• Problem: Reproduce verbatim the line containing "Viewport: 1094px width, 867px height." and every line that follows it through the end of the entries below, omitting all pictures.

Collected data entries:
* * * * * * *

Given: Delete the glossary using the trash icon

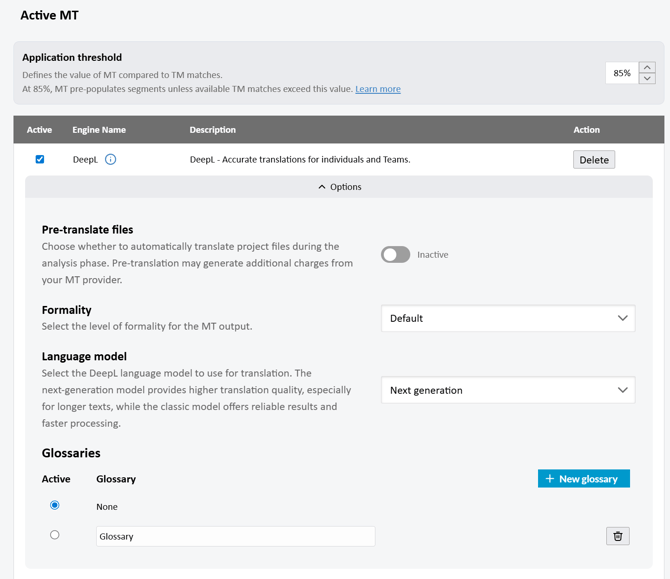Looking at the screenshot, I should click(617, 536).
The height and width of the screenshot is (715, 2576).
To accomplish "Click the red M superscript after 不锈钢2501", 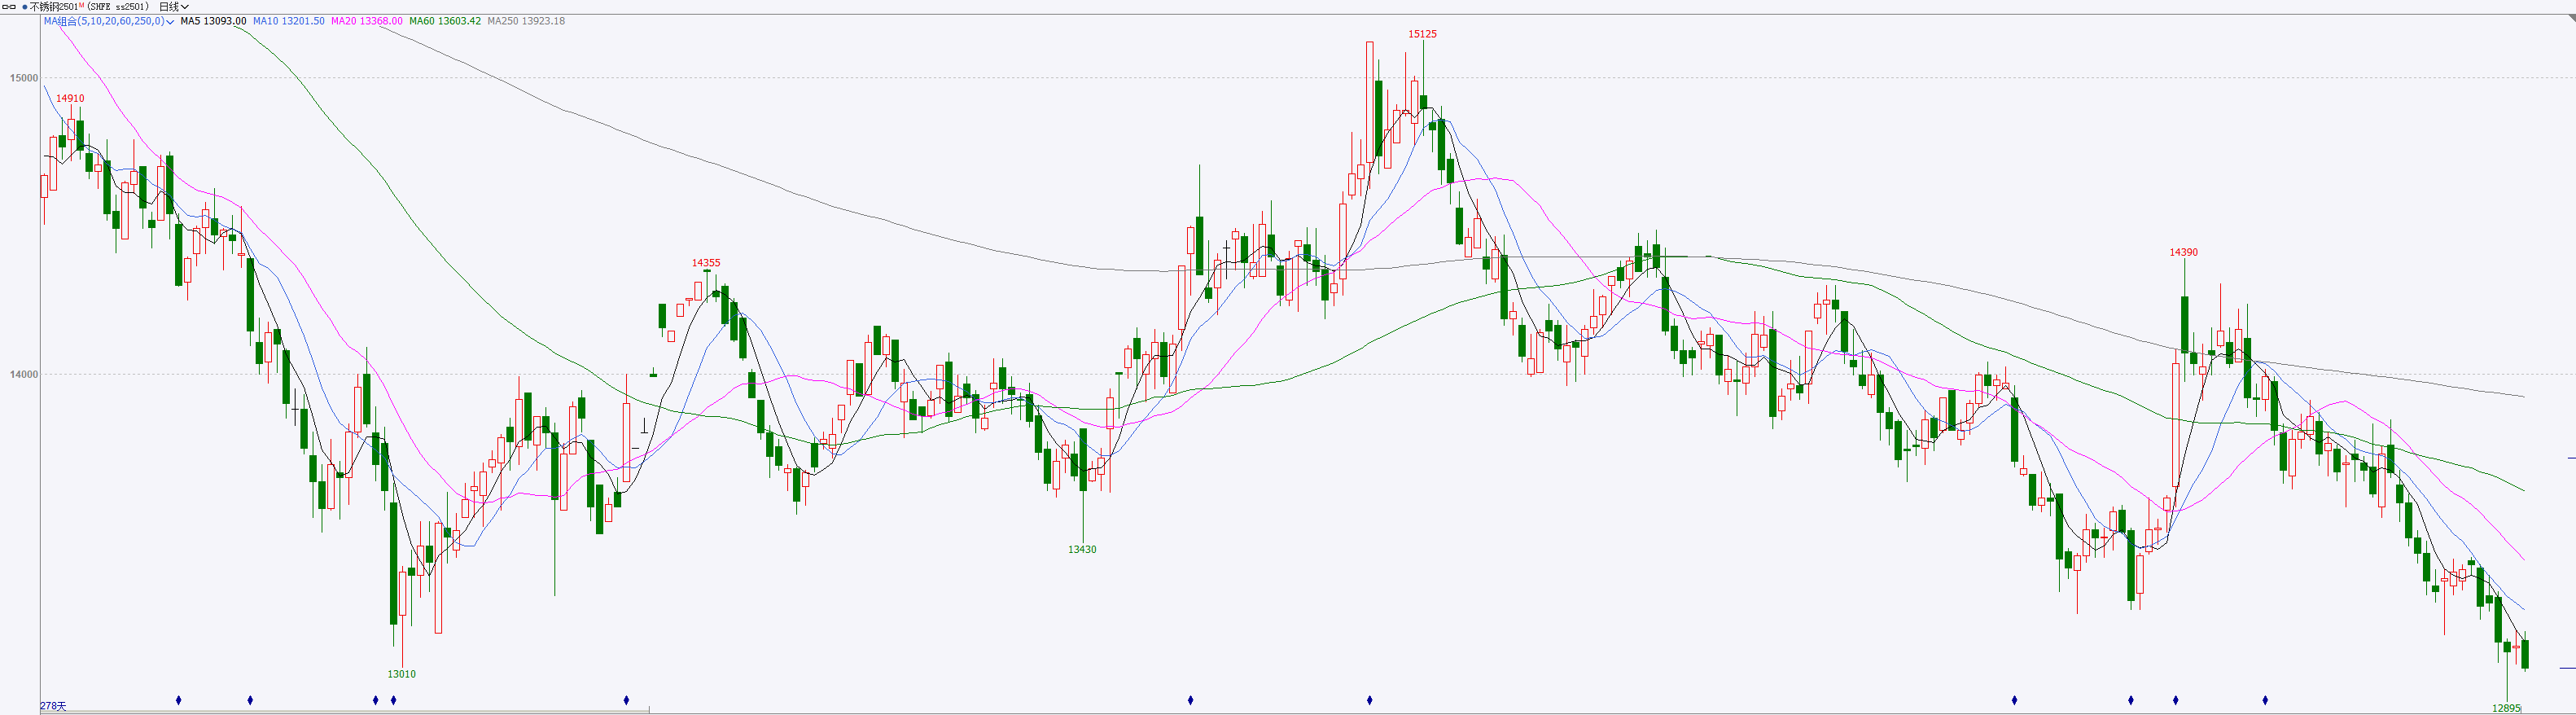I will (81, 6).
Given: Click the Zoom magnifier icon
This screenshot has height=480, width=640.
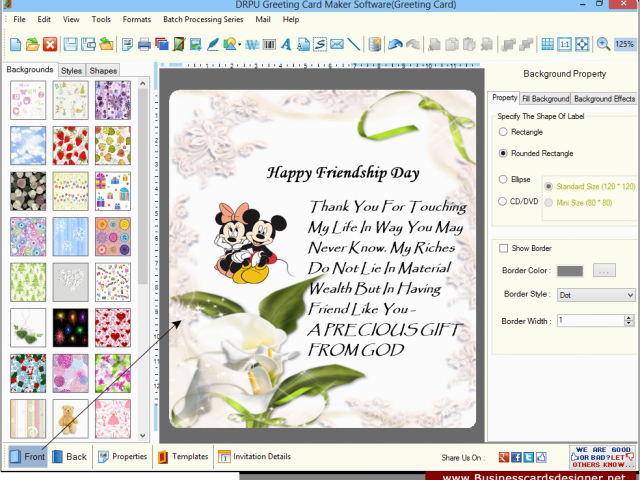Looking at the screenshot, I should pos(603,44).
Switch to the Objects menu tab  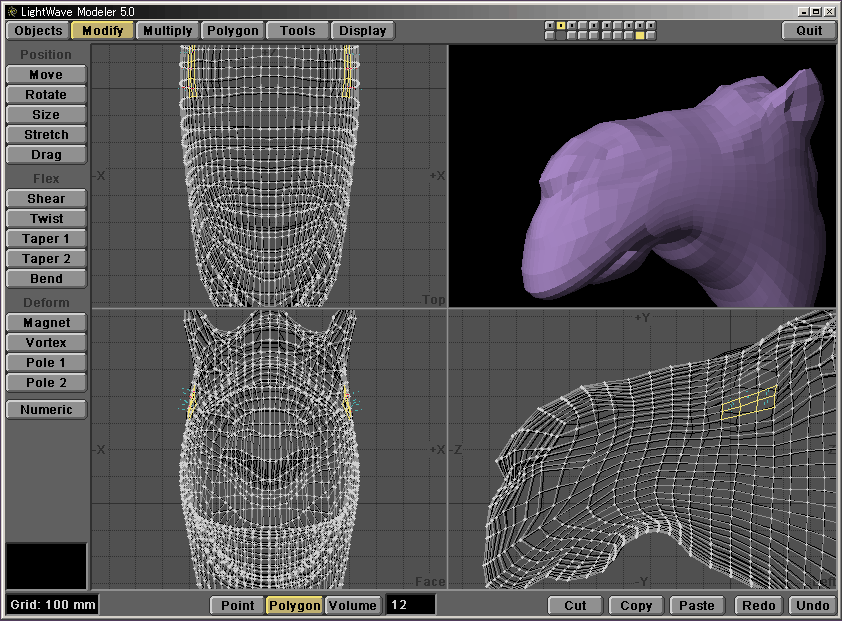[39, 30]
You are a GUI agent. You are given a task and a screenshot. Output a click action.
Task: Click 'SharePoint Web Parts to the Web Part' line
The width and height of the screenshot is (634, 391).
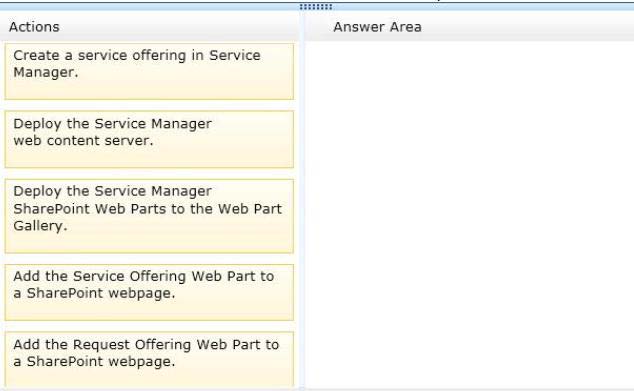(x=148, y=209)
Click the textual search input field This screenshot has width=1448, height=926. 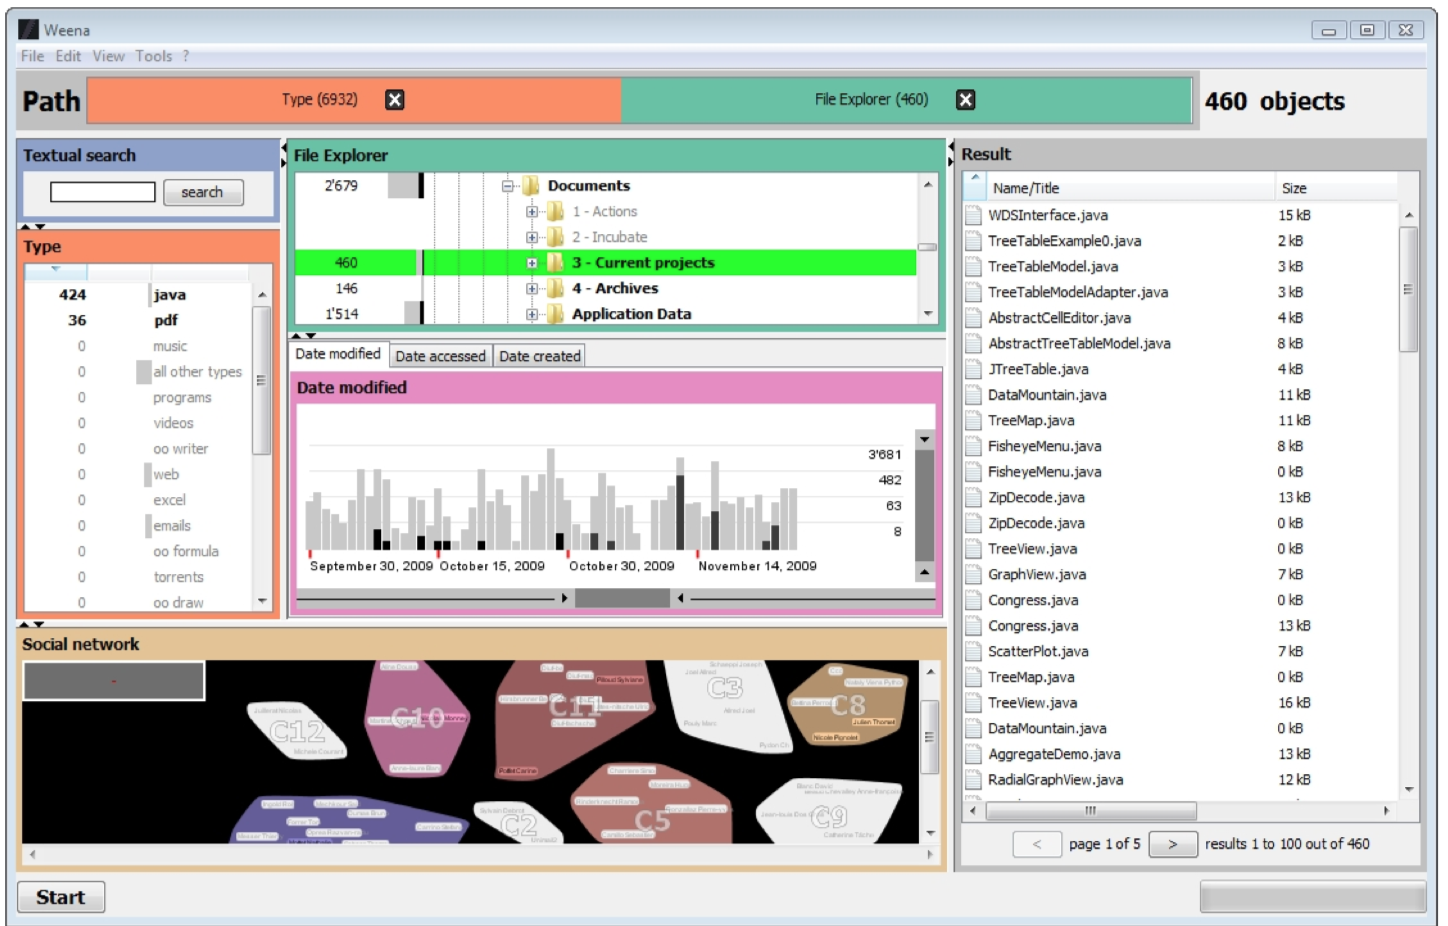[x=103, y=192]
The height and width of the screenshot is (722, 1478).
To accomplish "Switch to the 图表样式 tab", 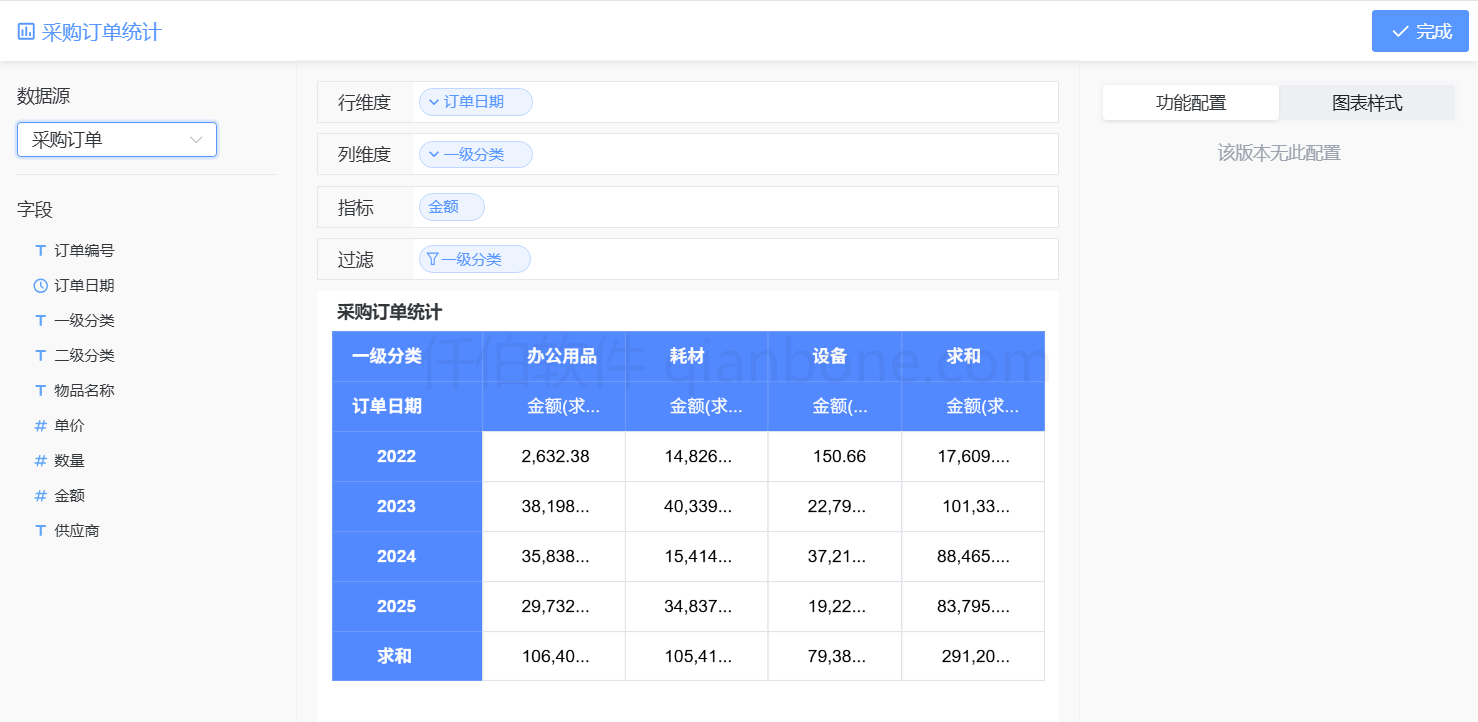I will coord(1367,102).
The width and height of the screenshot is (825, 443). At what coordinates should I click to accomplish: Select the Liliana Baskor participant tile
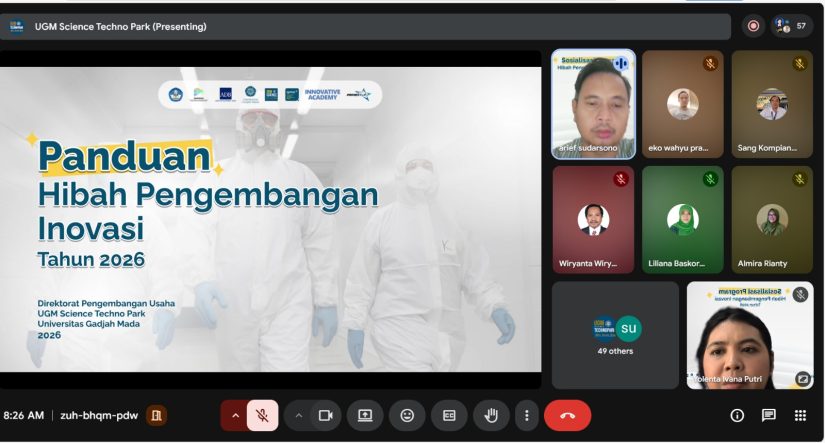pos(682,220)
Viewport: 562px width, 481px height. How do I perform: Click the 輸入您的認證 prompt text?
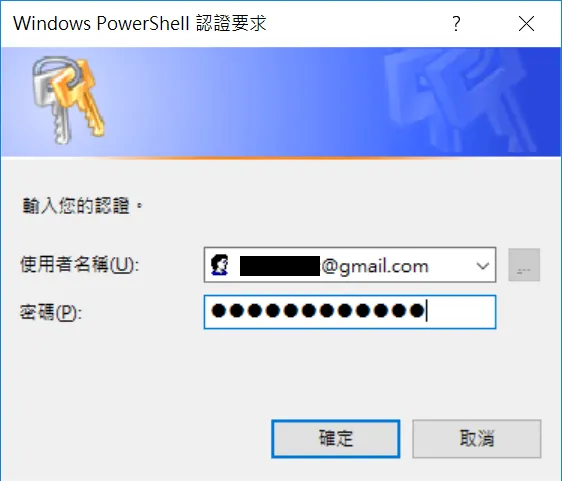[x=82, y=206]
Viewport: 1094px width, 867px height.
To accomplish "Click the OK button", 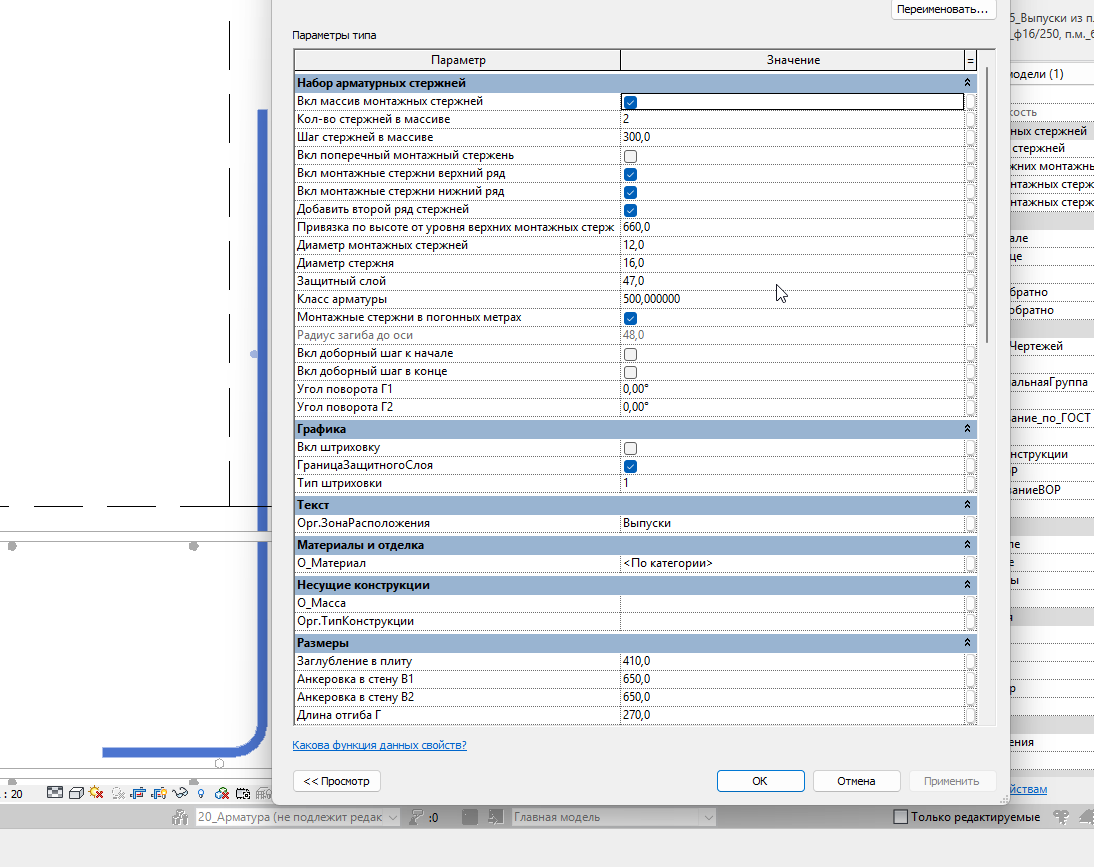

* * * * * * *

• Result below:
Viewport: 1094px width, 867px height.
To accomplish "Click the OK button", 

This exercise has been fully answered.